Requirements:
1 – Print the part of the VPN thread starting at "## sososowhat (Apr" and ending at "(May 2, 2003)", copying it word for word.
2 – Carry on the VPN thread from the point where it stops.

# VPN slows down regular internet access



## sososowhat (Apr 15, 2003)

I'm using Internet Connect VPN (PPTP) into my work.  However, when I do so access to the internet through Safari or Explorer slows & pretty much dies (most,  not all, sites often, not always, time out).

Is there a way to keep it so that I've got the VPN for using Citrix or Terminal Server into the office & collecting my email into Mail, while at the same time NOT using the VPN for the rest of my internet access?

Help would be very much appreciated!


----------



## pikester (May 2, 2003)

Piece o' cake! Here's a script I use to do just that:


> #!/bin/bash
> # Setup Gateway information
> VPN_GATEWAY=`netstat -r | grep "pptp0" | grep "UH" | awk '{print $1}'`
> LOCAL_GATEWAY=192.168.0.1
> ...


A few extra notes:

I am using a Linksys router to connect to my DSL modem. The LOCAL_GATEWAY is the IP address I've assigned to the router. If you don't use a router, just go to the Network Panel to get your IP (let me know if you want to automate getting this in the script).

Data extract:

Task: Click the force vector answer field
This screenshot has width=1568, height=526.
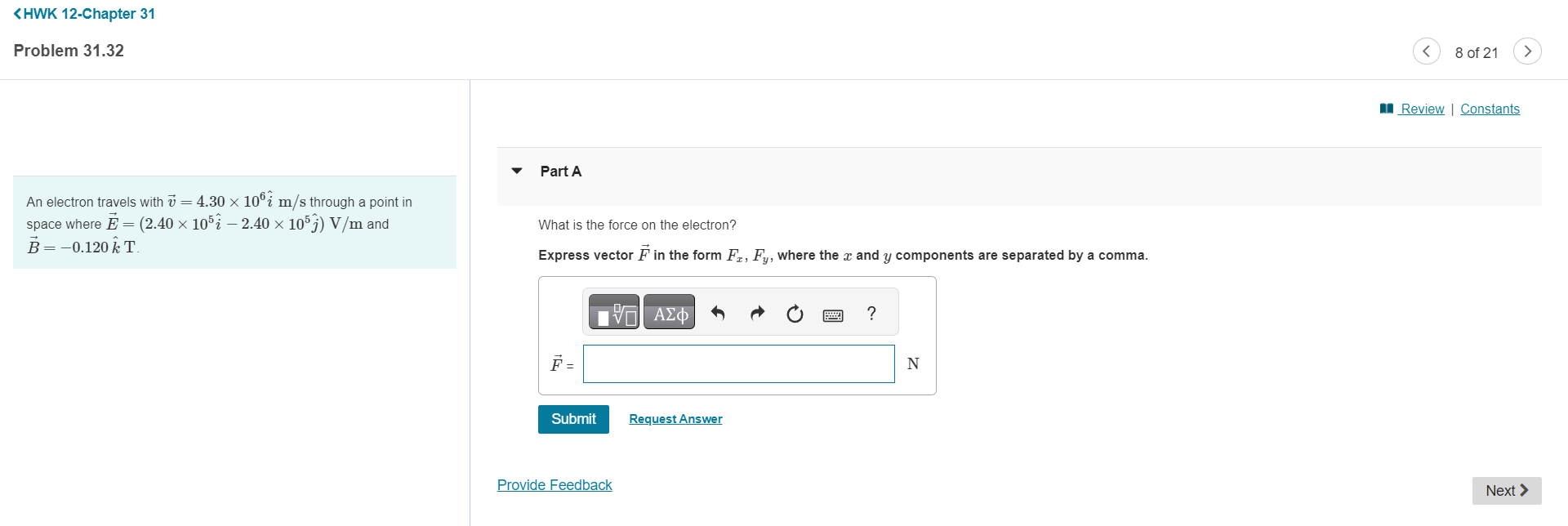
==
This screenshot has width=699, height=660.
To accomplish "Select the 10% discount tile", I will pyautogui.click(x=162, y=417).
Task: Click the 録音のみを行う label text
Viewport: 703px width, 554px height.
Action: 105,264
==
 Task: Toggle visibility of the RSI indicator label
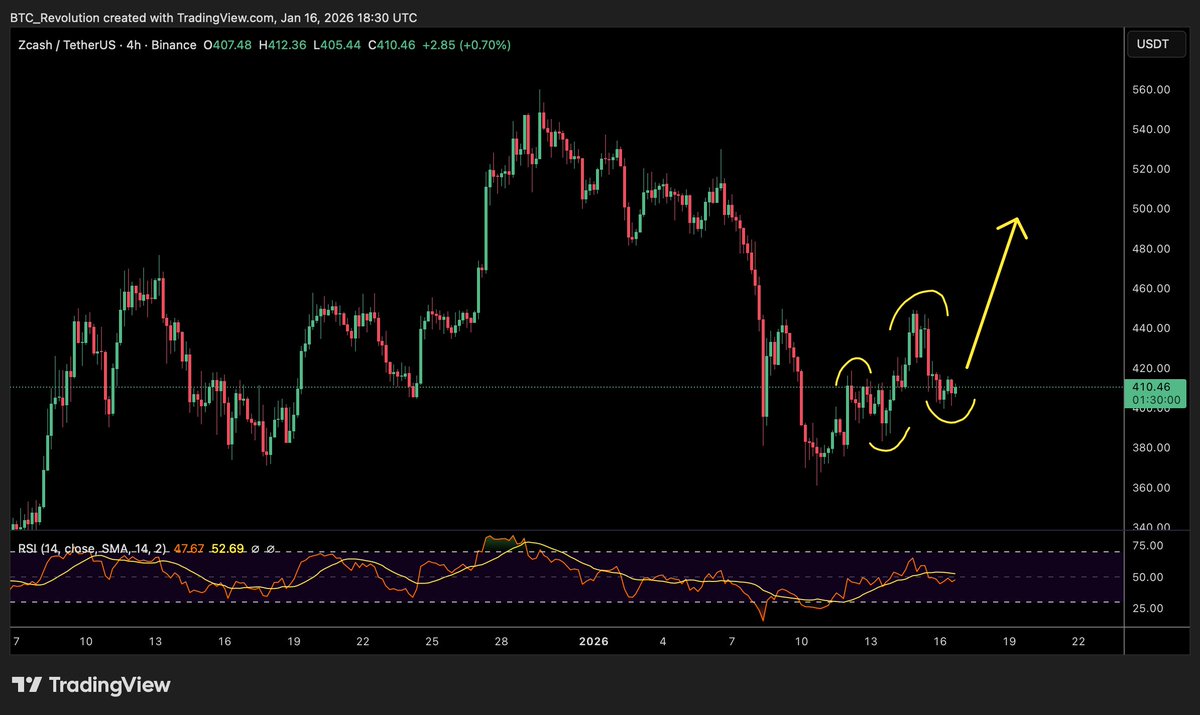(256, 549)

Outputs by task:
1 –
## sososowhat (Apr 15, 2003)

I'm using Internet Connect VPN (PPTP) into my work.  However, when I do so access to the internet through Safari or Explorer slows & pretty much dies (most,  not all, sites often, not always, time out).

Is there a way to keep it so that I've got the VPN for using Citrix or Terminal Server into the office & collecting my email into Mail, while at the same time NOT using the VPN for the rest of my internet access?

Help would be very much appreciated!


----------



## pikester (May 2, 2003)

2 –
Route the work addresses through the VPN connection. List out each different subnet that you hit up (my company has several subnets, my list is quite long).
If you are use to accessing your machines with a short name (web vs. web.mycompany.net), you can set that up as well.
[/list=1]
Create the file in your home directory (I call mine vpnme.sh). In the unix terminal, allow yourself and others to run it:
chmod 755 vpnme.sh

When you want to run it:
sudo vpnme.sh
and type in your password again.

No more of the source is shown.